RECORDED DATA Block Start

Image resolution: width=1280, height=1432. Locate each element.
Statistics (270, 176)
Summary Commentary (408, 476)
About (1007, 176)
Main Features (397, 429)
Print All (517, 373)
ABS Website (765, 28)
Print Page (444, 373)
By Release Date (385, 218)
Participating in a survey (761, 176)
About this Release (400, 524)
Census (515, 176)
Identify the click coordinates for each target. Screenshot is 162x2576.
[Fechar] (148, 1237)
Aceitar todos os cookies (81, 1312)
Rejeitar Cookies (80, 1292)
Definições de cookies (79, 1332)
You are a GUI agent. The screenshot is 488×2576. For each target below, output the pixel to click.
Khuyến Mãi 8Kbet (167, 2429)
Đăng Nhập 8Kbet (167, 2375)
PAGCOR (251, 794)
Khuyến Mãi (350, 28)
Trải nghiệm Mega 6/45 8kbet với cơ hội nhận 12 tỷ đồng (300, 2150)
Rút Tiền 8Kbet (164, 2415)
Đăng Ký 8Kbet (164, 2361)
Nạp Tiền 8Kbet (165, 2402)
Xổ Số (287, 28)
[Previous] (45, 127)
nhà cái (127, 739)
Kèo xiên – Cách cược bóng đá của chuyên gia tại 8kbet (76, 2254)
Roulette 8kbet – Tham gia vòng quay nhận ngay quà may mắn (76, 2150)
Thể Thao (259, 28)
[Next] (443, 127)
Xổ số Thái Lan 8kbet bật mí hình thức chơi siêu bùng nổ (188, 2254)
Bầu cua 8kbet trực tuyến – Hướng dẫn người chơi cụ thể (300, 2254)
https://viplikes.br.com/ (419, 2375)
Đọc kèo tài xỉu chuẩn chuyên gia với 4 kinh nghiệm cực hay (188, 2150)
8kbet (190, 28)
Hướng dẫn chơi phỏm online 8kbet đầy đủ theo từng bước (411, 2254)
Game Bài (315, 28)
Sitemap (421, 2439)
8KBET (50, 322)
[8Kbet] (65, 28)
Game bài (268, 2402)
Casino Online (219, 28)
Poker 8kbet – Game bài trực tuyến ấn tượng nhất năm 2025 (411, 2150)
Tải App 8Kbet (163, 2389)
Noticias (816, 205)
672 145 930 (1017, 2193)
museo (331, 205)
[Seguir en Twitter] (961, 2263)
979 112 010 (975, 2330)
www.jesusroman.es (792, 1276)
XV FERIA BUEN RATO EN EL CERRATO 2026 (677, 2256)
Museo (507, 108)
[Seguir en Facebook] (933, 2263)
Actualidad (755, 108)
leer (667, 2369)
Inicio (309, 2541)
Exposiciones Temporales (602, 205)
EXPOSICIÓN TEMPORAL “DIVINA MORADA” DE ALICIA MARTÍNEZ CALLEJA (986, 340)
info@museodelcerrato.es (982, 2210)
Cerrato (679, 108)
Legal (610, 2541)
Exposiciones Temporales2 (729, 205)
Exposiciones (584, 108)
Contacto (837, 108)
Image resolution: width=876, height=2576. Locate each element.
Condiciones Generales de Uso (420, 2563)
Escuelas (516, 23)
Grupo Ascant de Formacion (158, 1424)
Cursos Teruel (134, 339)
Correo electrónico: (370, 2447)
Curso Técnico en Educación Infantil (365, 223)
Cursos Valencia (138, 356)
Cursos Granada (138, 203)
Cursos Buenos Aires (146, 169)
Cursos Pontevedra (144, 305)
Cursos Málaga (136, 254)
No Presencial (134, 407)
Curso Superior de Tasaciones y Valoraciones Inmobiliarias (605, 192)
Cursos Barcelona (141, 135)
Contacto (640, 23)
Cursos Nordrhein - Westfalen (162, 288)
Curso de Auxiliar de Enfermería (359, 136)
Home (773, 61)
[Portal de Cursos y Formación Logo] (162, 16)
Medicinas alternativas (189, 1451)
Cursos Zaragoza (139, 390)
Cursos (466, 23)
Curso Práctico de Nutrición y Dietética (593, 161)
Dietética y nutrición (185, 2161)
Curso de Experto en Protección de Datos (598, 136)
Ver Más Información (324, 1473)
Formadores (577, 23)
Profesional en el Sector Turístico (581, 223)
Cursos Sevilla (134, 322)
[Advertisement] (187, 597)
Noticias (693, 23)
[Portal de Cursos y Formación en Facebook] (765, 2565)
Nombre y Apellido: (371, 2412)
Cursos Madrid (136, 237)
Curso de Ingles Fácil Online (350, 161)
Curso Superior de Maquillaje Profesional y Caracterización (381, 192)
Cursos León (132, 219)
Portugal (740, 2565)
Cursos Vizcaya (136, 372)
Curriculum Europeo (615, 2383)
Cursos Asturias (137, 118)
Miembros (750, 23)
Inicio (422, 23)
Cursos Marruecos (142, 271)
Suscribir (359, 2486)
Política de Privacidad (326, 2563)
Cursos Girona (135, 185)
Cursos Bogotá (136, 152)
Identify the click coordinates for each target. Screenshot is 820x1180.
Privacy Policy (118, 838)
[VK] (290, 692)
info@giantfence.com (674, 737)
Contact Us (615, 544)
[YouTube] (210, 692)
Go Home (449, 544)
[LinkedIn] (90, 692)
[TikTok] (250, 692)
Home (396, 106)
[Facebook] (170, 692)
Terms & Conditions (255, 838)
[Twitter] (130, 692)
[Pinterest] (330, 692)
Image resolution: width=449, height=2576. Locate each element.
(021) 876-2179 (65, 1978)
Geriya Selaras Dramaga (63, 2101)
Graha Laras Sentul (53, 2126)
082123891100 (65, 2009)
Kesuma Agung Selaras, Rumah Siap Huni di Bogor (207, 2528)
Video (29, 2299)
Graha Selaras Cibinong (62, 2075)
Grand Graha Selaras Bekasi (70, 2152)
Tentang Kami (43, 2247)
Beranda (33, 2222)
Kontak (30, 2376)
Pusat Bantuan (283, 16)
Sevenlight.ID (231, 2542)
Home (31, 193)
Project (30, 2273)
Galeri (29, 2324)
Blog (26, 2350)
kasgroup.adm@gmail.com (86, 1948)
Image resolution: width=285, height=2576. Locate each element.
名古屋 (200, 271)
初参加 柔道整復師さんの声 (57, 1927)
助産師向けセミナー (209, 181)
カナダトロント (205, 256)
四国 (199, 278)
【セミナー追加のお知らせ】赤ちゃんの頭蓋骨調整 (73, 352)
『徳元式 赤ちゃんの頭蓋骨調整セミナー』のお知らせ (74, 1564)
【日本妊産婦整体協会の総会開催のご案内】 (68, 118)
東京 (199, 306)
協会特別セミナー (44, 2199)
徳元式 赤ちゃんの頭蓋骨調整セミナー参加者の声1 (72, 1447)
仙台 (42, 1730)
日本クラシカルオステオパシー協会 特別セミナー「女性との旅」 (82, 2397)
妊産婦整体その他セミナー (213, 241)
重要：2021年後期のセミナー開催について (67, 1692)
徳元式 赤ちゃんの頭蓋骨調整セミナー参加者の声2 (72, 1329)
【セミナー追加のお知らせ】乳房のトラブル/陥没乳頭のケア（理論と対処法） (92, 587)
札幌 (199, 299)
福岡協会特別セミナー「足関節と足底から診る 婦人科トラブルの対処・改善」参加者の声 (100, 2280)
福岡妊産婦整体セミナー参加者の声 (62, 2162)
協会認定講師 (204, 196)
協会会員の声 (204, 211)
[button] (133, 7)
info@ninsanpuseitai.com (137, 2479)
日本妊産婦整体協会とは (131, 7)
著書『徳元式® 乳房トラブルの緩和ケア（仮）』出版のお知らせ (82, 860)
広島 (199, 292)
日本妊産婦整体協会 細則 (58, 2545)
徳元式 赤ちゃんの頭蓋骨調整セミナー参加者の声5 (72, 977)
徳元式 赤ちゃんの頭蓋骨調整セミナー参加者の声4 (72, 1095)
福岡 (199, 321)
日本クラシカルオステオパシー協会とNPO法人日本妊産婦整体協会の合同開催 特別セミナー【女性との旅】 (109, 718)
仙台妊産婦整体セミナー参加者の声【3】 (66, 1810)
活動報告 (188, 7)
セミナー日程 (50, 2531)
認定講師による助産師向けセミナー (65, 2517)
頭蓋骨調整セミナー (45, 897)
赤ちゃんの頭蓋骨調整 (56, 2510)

RECORDED DATA Block End

For the records above, state the number of lines holding the string "Portal", without further comment.

2